In a recent decision that the court acknowledged would disappoint employers hoping to rein in rogue employees, the Fourth Circuit refused to apply the federal Computer Fraud and Abuse Act (“CFAA”) to workers who access computers or information in bad faith, or who disregard a technology use policy. That decision is WEC Carolina Energy Solutions, LLC v. Miller.
The CFAA is primarily a criminal statute designed to combat computer hackers. However, the statute also provides a civil remedy to a private party, such as an employer, who suffers damage or loss by reason of a violation of the statute. Employers have increasingly been relying on the statute to seek damages from former employees who accessed a computer without authorization or exceeded their authorized access. Typically, the central issue in such cases is whether the former employee was permitted to access the computer data when it was retrieved.

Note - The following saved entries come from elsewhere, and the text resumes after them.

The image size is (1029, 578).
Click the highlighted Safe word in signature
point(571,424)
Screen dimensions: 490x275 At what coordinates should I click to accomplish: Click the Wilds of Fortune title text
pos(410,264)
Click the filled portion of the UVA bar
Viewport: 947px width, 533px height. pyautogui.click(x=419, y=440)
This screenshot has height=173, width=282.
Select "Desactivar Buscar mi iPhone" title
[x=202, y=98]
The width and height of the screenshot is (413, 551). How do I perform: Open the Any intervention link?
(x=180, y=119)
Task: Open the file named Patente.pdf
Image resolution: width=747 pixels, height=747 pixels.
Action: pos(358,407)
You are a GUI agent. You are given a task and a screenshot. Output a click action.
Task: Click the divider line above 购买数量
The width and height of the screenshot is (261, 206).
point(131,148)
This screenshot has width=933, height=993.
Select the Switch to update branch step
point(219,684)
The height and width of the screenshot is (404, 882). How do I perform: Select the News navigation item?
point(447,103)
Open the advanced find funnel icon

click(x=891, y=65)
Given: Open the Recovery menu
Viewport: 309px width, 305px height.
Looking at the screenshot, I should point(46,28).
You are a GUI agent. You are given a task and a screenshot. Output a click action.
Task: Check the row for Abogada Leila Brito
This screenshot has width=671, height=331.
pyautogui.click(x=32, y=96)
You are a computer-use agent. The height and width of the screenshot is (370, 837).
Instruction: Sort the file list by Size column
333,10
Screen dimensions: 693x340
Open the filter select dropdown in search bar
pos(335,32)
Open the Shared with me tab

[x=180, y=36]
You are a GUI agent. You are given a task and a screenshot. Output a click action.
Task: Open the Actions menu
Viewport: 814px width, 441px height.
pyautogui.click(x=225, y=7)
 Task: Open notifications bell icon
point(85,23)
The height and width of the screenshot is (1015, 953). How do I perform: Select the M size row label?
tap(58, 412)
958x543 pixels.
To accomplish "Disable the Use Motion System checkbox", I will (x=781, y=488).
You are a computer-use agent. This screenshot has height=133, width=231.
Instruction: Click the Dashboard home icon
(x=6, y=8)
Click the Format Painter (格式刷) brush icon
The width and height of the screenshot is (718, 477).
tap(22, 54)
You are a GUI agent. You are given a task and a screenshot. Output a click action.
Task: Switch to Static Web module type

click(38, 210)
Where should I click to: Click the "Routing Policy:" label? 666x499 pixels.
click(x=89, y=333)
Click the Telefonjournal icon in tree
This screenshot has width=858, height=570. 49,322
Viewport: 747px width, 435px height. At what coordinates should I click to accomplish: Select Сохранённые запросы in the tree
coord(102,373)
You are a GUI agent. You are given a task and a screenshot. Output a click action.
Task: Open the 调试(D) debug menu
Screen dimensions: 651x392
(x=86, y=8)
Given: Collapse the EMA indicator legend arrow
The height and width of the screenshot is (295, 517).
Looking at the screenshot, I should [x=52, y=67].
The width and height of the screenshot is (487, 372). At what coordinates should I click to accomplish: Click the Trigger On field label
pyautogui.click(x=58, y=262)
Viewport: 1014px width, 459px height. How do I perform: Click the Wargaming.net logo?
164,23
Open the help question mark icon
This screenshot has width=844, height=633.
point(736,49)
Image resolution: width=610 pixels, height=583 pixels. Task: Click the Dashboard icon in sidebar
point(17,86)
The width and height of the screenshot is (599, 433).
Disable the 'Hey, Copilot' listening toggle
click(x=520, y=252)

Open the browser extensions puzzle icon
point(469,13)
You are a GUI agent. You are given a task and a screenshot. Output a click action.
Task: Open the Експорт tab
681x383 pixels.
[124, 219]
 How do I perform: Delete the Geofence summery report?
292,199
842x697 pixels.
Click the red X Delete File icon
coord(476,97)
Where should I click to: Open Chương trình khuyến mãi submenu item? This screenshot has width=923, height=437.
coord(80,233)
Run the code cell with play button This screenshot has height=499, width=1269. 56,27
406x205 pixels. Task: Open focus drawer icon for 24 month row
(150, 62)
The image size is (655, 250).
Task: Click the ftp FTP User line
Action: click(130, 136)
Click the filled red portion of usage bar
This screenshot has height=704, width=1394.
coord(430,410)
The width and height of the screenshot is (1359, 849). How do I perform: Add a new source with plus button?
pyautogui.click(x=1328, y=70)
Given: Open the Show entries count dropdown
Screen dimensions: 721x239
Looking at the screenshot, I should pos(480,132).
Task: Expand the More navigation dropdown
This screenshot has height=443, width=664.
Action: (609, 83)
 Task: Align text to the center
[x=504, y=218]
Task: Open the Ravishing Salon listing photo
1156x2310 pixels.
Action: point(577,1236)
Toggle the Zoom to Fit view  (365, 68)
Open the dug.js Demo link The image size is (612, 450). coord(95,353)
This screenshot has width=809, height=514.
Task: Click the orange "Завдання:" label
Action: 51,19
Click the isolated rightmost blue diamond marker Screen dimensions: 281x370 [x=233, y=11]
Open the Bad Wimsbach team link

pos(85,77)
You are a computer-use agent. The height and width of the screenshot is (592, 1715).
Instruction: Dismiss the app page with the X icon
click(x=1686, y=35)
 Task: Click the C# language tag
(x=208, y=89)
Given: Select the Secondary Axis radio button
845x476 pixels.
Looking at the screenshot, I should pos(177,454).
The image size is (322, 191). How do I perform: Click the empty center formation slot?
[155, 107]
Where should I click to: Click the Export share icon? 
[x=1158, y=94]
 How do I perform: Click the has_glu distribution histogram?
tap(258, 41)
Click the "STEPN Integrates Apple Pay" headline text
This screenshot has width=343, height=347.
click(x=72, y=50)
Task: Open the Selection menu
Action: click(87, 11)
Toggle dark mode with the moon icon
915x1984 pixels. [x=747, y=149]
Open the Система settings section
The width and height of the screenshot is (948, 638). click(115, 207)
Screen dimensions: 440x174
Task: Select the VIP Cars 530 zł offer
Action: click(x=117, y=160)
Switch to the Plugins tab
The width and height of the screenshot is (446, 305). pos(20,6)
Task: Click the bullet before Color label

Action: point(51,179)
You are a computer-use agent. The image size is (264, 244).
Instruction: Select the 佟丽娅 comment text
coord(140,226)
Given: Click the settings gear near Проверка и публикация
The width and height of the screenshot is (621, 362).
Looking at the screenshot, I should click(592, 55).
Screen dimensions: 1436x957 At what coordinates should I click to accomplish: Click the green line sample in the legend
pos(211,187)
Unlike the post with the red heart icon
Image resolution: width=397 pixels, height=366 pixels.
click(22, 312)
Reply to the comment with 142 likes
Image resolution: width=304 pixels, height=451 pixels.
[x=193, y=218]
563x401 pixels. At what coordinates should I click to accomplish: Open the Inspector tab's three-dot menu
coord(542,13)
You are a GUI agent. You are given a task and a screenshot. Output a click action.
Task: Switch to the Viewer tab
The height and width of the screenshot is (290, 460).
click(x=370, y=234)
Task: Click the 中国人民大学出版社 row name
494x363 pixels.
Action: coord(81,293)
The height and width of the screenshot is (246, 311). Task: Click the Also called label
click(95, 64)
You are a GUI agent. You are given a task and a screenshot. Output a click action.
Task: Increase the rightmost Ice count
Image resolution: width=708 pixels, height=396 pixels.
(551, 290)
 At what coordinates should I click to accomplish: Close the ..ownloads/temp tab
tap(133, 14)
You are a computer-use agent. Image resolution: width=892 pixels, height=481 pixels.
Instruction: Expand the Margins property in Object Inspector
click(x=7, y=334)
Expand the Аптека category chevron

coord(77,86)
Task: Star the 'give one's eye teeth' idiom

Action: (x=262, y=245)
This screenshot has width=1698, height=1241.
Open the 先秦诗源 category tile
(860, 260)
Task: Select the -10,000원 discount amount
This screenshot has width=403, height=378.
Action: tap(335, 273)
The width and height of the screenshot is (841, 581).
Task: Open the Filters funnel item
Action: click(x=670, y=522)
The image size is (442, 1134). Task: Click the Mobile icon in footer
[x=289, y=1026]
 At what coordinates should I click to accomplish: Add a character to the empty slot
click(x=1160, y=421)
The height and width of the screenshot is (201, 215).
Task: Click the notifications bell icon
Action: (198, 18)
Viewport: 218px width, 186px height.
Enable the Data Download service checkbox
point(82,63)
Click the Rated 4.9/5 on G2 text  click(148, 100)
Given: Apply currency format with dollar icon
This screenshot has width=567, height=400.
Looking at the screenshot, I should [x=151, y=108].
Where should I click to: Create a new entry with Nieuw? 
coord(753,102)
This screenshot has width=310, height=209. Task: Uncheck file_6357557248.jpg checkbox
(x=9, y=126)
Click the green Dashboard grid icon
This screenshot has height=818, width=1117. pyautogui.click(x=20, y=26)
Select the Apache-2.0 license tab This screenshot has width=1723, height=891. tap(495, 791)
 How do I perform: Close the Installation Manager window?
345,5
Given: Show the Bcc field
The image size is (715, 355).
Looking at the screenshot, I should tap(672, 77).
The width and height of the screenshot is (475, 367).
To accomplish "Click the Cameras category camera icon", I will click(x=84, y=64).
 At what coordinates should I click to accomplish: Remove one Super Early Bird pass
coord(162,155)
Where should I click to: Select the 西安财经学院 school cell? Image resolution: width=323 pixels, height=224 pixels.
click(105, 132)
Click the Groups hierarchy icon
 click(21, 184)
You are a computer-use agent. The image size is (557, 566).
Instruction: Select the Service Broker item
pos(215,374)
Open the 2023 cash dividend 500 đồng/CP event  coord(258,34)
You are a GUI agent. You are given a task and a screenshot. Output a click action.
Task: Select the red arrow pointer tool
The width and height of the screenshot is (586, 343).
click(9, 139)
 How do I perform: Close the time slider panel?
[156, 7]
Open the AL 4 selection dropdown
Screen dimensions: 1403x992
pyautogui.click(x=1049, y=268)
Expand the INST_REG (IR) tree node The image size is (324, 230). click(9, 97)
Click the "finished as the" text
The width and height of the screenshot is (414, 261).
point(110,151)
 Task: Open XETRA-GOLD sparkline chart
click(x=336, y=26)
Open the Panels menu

In the Miller decision, the employee allegedly downloaded information from the employer’s computer system while working there, then resigned and used that information to obtain a potential client for a competitor. While some courts have held that such conduct violates the CFAA because it violates the employee’s duty of loyalty, thereby terminating her agency relationship and automatically stripping her of any authority to access the computer, other courts have adopted a narrower approach. These courts have limited their interpretation of the CFAA, which prohibits computer access that is “without authorization” or “exceeds authorized authority.” They have held that the CFAA only applies to situations where an individual accesses a computer or computer data without actual permission. In affirming dismissal of the CFAA claim against the employee, the Fourth Circuit adopted this latter approach.
Noting that the CFAA does not define “authorization,” the court held that the ordinary meaning of “authorization” means “approved” or “sanctioned by,” and that an employee “exceeds authorized access” when he has approval to access a computer, but uses his access to obtain or alter information that falls outside the bounds of approved access. Thus, because the employee had authorization when she allegedly downloaded the computer data of her employer, she did not violate the CFAA, even if she kept that data and later used it for competitive purposes.
The court noted the problems that would logically follow if it were to interpret “authorization” more broadly. For instance, if “authorization” were broadly construed, an employee might be liable under the CFAA if the employee disregards his employer’s policy against downloading information so that he can work from home in order to meet deadlines set by his employer. Furthermore, the court rejected the cessation-of-agency theory adopted by some courts, noting that if the rule were taken seriously, it “would mean that any employee who checked the latest Facebook posting or sporting event scores in contravention of his employer’s use policy would be subject to the instantaneous cessation of his agency and, as a result, would be left without any authorization to access his employer’s computer systems.”
Because of the split between the federal circuit courts on breadth of this increasingly important statute, this issue may ultimately have to be addressed by the Supreme Court. Until then, employers in Virginia now face more difficulties in suing former employees under the CFAA.